Sunday, September 18, 2011

Officials lobby GM to revive Spring Hill auto plant

Officials from Spring Hill and Maury County, along with Bill Hagerty, the state’s economic development commissioner, made their case to General Motors’ manufacturing executives in Detroit on Thursday for an eventual reopening of the automaker’s auto plant in Spring Hill.

While there, they also met with GM real estate executives over the automaker’s plans for about 2,000 acres it owns adjacent to the Spring Hill plant.

Local and state officials wanted to know whether any of that property might be made available to the community for other development, said Brandom Gengelbach, president of the Maury County Chamber & Economic Development Alliance, which organized the trip.

Gengelbach said there was no presumption on the part of the Tennessee delegation to attempt to pressure GM on a possible Spring Hill reopening.

The leaders, including Spring Hill Mayor Michael Dinwiddie and Maury County Mayor Jim Bailey, “recognize there has to be a business case for future investment by GM in Spring Hill,” Gengelbach said. “We have a down economy and people are out of work, so we know we’re not going to get a vehicle at Spring Hill unless new car sales warrant it.

“We just want to make sure that when things do come back, and when the demand justifies looking at adding production, Spring Hill can be first on the list,” he said.

Hagerty and members of the state Department of Economic and Community Development staff were along “to gather information,” said department spokesman Clint Brewer.

“We’ve been having conversations with GM and local officials,” he said. “We’ve heard from the company that the primary factor (in a decision to reopen the assembly line) is a question of vehicle demand increasing, rather than incentives.”

The automaker has not asked for any state or local incentives in connection with a possible restart of the assembly line, local officials said.

GM put the Spring Hill vehicle-assembly line “on standby” and laid off 2,000 workers when production of the Chevrolet Traverse crossover was moved to Lansing, Mich., nearly two years ago.

The company just a year earlier had completed a $750 million upgrade of the former Saturn plant to convert it to make the Traverse, but the plant was shuttered as part of GM’s bankruptcy reorganization.

There still are about 1,100 hourly workers employed at the facility making four-cylinder engines, metal body panels and plastic parts for a number of GM vehicles assembled at other plants, however.
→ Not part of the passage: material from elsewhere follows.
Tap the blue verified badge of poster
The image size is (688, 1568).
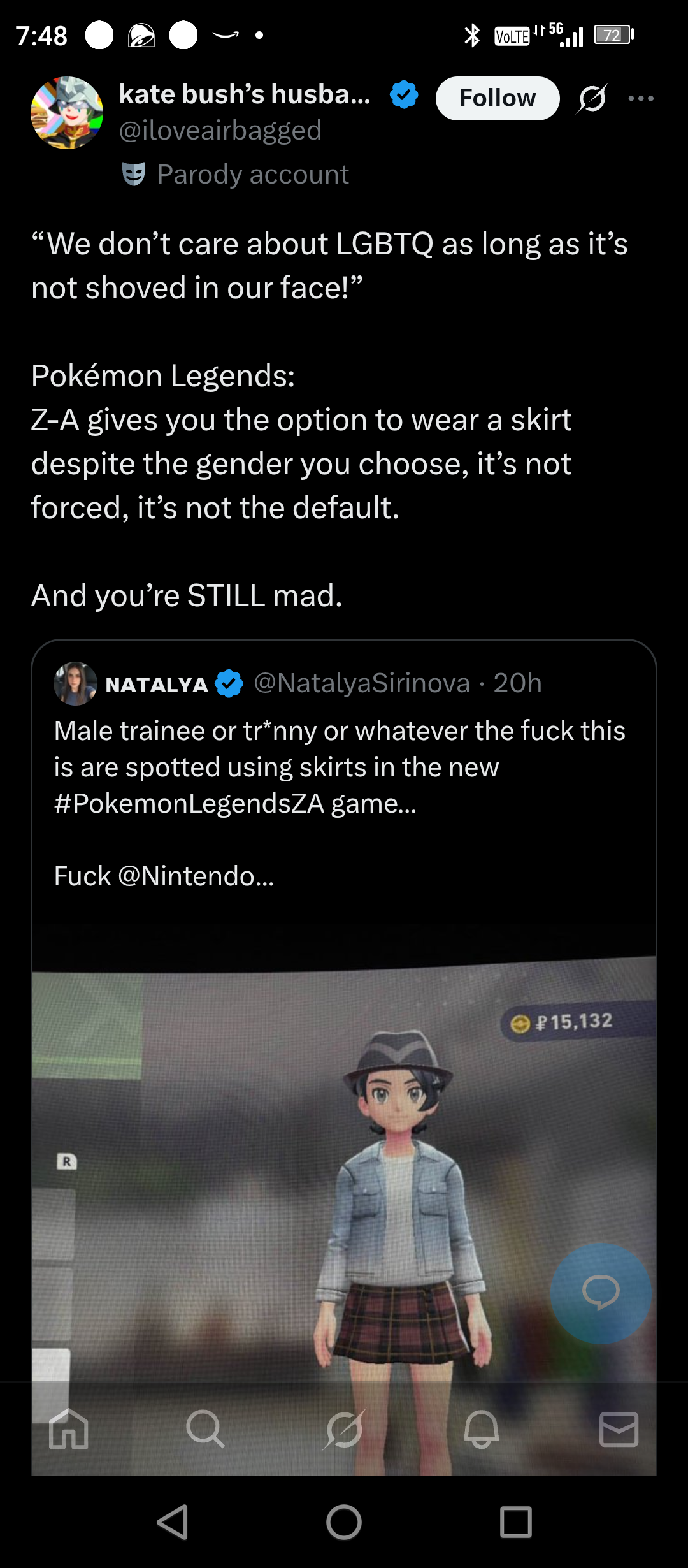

And a $500 million upgrade of the engine-production operation is under way, which is expected to add about 500 jobs.

The United Auto Workers Union is in final negotiations with GM for a new national labor contract that local union officials hope will include a new product for Spring Hill.

A deal is expected within a few days.

The company’s contract with the UAW expired Wednesday night, but the two sides have agreed to extend it temporarily while bargaining continues. The GM workers are barred from striking, however, under terms of the GM bankruptcy and bailout by the federal government.

Gengelbach said the local and state officials’ visit to Detroit on Thursday was “just coincidental” to the GM-UAW talks, and was not intended to push GM to include a new Spring Hill vehicle in a labor agreement.

Gengelbach said local officials primarily wanted to get acquainted with GM’s current manufacturing executives.

“All of the leadership has changed, and we felt it was important for us to meet the new leaders and make sure there is an awareness of our interest in the continuing success of their Spring Hill plant.”

The idea of converting some of GM’s unused land to other development was also a key component of the visit, and that meeting was separate from conversations with the manufacturing executives, Gengelbach said.

“They own over 2,000 acres at the facility, and we wanted to get an understanding about what the future use of some of that acreage might be,” he said. “They told us they are doing a study on the land, and looking at their plans.”